The experience, "changed my life, so I went back to school, because I knew I wanted to do something bigger than myself." She was also working. In 1996 she was hired by the Puget Sound Educational Services District to be a liaison between staff and parents. It was during welfare reform and she helped incorporate employment and training advocacy into Head Start programs.

Pittman sees poverty as a destructive force on families. "If we could support and empower parents it could change our country," by reducing poverty and improving life outcomes for children.

One day during the time her husband was unemployed, Pittman was using food stamps at the grocery store when someone in line behind her said, "'if you didn't have so many kids you wouldn't have to use my taxpayer money to feed them.' "

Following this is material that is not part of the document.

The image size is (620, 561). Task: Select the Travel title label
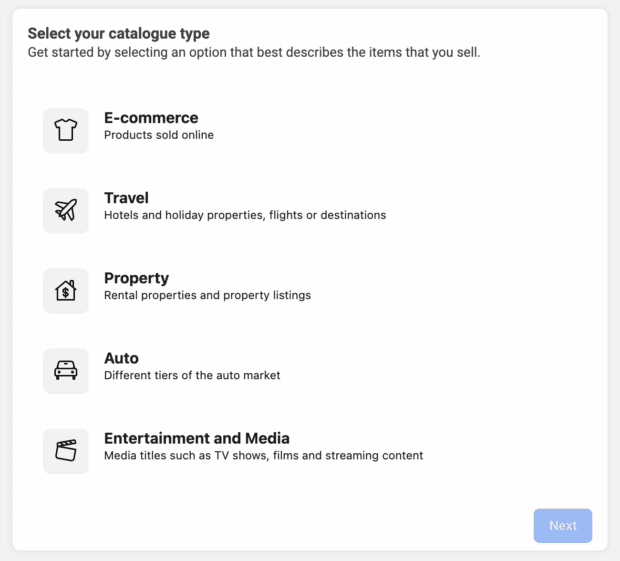point(127,198)
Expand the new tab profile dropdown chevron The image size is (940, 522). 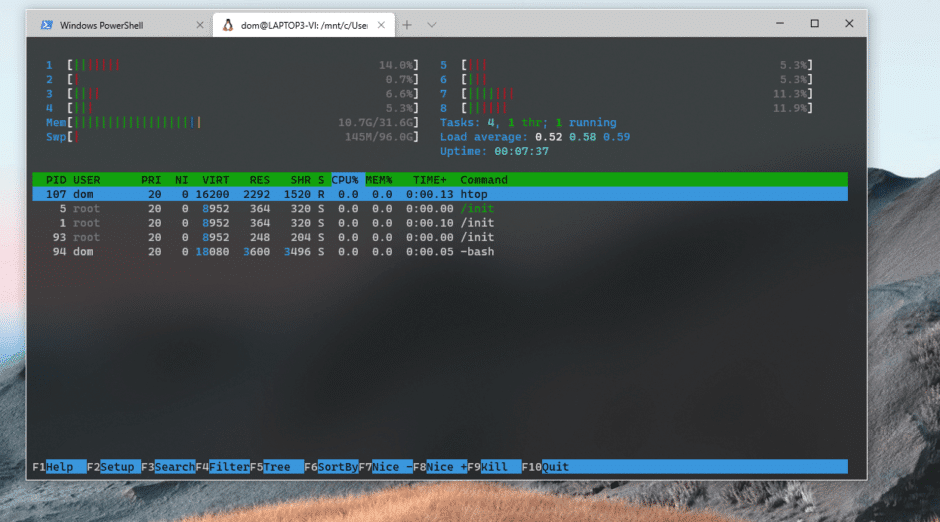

Those words still sting. Pittman's voice cracked and she paused a moment. "It would be a great day if we could stop defining people by their circumstances instead of who they are," she said. "The parents in the room I'm working with today didn't choose their circumstances. They didn't choose poverty. The dads in this room didn't say, 'When I grow up I hope to have a family I can't care for.' "

She believes all parents want to do what's best for their children.

"Head Start and ECEAP [the Early Childhood Education and Assistance Program] in our state give parents an opportunity to rise above their circumstances and gives them some skills that are going to help them in their parenting," and "skills to avoid problems that lead them to trouble."

Today she is a Head Start family-support coordinator. And she spends part of her time as Parent Ambassador Program manager for the Washington State Association of Head Start and ECEAP.

The Ambassador Program trains 20 to 25 parents a year to be advocates for early childhood education. The parents have been credited with fending off cuts to those programs in Olympia.

Pittman said parents in the program are typically people who have been, "disenfranchised by poverty or race. They often have been in systems where they've not had a lot of choice or voice." They learn they can make a difference in their personal lives, in their communities and in the state. They become better role models for their children.

The ambassadors learn what she learned, that they are more capable than they or anyone else thought. That is a head start toward a better community.